Task brief.
Search the records for "Date" and copy each line that holds it.

Entries provided.
++++++++
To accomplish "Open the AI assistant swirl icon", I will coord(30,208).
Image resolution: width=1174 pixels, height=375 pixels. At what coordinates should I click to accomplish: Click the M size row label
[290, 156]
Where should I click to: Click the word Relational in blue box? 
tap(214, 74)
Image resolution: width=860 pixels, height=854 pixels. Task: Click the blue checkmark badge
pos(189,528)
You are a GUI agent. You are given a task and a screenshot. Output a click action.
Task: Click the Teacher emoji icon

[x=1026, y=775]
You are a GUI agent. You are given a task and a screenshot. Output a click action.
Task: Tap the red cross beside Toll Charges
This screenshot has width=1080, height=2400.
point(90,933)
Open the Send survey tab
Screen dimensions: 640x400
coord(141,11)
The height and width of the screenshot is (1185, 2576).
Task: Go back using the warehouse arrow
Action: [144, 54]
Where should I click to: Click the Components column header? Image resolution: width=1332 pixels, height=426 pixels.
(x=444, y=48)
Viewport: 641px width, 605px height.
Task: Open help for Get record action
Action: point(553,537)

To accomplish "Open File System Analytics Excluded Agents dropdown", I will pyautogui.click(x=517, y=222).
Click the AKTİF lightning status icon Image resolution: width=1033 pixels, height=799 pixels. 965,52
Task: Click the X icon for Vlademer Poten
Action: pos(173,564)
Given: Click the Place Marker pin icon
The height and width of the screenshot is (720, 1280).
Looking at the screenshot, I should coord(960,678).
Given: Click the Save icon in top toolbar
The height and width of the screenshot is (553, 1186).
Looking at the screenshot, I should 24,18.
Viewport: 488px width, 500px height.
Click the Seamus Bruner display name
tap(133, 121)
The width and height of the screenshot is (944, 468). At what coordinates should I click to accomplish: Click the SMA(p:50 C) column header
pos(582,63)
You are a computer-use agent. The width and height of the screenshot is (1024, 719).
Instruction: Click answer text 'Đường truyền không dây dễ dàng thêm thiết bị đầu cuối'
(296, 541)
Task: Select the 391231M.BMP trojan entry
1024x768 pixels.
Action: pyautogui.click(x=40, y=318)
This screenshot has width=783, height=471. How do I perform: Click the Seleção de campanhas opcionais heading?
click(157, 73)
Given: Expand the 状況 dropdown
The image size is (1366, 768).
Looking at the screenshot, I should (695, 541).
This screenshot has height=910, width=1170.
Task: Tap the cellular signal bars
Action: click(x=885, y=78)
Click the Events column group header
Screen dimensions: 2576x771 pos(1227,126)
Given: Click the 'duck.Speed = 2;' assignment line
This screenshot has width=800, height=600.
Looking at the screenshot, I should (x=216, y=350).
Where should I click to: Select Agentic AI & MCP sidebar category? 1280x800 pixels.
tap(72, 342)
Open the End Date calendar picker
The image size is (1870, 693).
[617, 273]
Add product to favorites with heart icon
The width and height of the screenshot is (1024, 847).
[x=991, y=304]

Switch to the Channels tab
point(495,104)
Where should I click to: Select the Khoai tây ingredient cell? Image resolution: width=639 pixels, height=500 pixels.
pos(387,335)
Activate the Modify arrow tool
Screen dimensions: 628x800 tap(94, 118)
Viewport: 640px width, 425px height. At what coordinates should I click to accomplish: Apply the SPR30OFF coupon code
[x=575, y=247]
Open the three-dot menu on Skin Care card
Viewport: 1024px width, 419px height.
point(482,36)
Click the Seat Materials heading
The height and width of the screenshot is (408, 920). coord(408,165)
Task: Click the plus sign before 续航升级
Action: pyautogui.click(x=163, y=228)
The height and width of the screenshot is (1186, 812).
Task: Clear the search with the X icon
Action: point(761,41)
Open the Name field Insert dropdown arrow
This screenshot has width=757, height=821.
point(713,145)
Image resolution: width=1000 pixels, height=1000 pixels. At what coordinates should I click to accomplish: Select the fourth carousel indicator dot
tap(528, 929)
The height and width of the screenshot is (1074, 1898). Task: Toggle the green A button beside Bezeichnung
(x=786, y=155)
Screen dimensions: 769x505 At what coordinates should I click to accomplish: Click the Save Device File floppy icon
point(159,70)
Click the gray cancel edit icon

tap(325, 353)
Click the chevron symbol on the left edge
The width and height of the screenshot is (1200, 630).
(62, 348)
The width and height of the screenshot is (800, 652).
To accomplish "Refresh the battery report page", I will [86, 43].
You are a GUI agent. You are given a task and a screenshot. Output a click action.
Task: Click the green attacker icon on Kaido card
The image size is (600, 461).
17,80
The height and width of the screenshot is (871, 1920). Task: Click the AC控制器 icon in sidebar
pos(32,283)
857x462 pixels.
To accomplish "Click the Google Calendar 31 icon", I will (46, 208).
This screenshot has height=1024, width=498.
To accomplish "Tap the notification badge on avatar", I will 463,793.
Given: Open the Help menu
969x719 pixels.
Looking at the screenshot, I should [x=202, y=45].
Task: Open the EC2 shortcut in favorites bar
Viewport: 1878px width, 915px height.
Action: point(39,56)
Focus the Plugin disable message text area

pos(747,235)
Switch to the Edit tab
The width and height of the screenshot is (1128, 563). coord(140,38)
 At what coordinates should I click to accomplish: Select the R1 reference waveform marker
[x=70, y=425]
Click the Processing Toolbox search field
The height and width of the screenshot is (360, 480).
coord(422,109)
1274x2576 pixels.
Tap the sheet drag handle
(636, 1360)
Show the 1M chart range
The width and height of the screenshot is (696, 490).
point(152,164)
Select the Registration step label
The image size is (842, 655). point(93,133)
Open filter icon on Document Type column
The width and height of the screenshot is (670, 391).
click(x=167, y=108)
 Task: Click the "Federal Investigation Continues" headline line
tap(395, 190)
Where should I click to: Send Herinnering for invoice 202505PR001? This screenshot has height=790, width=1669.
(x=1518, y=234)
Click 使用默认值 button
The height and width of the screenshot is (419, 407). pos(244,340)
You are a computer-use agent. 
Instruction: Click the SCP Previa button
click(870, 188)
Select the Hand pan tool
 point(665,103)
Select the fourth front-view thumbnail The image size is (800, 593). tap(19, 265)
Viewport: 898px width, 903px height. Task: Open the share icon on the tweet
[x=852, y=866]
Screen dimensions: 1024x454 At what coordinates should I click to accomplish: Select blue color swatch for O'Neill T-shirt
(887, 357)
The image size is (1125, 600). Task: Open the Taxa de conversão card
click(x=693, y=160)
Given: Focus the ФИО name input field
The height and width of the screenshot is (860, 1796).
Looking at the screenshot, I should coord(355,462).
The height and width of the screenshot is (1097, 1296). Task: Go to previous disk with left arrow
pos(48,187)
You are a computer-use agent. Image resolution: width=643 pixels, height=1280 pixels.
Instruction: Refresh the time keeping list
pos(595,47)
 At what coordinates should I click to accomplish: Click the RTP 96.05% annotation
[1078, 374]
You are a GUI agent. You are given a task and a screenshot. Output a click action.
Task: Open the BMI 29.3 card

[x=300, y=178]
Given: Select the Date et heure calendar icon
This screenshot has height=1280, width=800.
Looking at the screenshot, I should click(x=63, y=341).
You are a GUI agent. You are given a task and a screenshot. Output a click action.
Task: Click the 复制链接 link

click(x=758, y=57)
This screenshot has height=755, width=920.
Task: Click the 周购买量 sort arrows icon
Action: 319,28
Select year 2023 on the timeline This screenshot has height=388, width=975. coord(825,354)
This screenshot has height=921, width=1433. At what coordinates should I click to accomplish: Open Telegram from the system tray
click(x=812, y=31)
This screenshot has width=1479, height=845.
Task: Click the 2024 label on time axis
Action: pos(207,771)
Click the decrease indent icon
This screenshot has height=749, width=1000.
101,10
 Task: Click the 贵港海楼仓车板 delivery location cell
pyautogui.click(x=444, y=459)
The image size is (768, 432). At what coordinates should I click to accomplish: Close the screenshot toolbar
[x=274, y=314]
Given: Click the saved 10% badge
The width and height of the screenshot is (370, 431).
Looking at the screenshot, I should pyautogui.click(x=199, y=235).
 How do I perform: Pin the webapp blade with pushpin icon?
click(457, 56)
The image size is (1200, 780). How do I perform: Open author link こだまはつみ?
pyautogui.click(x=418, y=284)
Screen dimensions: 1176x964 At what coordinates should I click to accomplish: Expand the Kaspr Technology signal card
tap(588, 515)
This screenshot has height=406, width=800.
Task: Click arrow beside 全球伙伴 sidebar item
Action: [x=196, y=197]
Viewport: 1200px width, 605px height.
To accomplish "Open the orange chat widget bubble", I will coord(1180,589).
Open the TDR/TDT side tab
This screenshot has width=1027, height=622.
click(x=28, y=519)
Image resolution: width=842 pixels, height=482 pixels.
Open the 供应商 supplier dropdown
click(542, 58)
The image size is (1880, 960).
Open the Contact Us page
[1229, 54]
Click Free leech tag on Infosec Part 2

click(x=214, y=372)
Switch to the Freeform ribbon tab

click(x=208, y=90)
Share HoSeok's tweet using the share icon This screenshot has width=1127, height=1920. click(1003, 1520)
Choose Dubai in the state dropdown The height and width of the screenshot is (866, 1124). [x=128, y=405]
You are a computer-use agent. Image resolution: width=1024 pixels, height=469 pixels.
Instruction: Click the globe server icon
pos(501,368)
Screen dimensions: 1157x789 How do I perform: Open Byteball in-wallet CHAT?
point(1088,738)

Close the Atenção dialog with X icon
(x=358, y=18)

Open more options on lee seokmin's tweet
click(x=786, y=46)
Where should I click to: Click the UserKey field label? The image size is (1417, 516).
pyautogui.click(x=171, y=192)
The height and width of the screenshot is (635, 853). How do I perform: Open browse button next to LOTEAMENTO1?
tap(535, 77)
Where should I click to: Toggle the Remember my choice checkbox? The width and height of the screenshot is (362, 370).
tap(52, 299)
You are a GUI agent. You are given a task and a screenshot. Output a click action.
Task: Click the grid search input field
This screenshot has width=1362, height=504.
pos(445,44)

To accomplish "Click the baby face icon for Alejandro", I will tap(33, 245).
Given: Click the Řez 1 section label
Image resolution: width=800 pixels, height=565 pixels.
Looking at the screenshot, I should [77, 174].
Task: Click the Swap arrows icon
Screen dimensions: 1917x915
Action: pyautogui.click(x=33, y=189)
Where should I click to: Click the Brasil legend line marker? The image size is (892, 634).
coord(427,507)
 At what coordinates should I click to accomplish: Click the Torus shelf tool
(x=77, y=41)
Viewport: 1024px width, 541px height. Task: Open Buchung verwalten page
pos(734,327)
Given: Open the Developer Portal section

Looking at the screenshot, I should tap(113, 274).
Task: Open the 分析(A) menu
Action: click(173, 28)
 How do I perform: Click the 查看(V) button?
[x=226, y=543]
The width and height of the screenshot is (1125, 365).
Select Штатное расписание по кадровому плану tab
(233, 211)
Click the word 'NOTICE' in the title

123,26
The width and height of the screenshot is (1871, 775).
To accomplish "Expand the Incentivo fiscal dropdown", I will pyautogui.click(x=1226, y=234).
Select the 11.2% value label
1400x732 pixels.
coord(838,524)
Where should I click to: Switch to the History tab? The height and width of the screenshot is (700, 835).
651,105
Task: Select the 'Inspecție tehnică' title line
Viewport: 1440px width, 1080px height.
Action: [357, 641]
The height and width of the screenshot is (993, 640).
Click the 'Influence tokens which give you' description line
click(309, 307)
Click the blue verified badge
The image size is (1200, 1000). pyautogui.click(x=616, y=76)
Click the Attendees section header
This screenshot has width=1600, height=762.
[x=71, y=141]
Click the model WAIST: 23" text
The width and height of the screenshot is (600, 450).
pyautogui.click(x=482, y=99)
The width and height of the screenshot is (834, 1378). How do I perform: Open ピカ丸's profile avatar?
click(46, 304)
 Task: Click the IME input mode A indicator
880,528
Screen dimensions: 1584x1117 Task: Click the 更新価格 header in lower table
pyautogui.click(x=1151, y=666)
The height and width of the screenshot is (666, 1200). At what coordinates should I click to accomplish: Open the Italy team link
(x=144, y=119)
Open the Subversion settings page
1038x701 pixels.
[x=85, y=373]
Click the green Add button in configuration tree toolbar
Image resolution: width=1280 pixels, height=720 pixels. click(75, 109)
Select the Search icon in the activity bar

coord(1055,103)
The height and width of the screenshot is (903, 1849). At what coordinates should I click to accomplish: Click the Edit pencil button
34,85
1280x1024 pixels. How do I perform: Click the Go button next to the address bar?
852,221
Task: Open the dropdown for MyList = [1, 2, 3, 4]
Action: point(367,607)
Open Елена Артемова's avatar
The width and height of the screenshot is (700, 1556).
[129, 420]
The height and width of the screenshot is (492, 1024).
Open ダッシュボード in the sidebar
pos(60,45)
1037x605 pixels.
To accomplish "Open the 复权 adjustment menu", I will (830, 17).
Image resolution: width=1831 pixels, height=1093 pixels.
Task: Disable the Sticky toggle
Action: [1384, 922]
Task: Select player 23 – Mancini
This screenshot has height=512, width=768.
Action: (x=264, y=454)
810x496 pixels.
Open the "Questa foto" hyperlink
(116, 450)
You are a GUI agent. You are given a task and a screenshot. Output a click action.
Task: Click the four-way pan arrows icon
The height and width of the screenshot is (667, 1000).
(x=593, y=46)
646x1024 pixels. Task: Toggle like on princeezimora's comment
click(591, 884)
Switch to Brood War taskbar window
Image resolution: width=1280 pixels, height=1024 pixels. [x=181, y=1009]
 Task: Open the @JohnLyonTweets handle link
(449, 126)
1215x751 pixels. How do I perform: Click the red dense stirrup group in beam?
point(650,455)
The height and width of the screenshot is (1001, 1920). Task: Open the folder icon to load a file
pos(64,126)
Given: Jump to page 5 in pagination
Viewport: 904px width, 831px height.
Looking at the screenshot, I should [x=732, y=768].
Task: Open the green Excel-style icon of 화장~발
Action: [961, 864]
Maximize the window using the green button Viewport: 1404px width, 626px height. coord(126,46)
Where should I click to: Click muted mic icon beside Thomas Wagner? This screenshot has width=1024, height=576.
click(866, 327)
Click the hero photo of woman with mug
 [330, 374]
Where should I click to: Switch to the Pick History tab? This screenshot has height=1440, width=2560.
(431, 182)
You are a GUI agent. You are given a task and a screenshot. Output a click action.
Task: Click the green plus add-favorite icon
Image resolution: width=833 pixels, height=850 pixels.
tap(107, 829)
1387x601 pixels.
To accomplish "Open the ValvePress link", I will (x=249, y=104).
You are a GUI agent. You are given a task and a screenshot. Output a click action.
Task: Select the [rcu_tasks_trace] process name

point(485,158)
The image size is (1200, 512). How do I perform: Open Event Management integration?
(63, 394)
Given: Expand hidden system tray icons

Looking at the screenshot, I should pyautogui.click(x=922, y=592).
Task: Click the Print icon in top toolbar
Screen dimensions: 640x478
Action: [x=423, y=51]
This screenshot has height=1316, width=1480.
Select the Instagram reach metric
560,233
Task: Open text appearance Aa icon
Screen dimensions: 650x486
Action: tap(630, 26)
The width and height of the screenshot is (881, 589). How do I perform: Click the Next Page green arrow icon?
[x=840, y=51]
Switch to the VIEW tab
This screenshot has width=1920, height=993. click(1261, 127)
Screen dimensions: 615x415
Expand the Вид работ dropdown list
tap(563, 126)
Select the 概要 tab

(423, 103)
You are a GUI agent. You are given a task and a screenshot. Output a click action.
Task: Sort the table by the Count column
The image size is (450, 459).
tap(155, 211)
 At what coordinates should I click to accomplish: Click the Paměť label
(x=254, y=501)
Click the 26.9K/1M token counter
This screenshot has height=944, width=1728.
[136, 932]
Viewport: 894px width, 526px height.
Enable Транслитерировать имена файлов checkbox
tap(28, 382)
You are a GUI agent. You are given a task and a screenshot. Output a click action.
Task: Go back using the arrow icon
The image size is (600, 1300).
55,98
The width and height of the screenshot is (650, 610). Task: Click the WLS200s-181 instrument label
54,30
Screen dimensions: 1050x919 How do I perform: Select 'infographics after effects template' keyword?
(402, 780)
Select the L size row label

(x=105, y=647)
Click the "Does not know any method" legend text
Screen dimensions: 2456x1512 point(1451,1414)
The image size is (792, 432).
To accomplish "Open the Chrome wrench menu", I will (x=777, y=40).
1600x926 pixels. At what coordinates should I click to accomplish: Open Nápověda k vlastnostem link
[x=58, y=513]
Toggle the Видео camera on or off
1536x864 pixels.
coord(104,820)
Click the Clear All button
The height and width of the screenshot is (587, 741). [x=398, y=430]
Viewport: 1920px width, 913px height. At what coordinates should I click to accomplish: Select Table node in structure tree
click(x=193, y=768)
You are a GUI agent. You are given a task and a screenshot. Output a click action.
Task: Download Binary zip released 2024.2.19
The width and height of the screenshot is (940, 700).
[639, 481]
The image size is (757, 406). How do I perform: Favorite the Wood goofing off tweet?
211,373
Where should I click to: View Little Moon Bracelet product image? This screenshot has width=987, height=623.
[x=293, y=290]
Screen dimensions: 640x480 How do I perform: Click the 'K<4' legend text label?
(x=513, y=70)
++++++++
Result of the exercise.
Open the End Date calendar picker
Given: Select the Date et heure calendar icon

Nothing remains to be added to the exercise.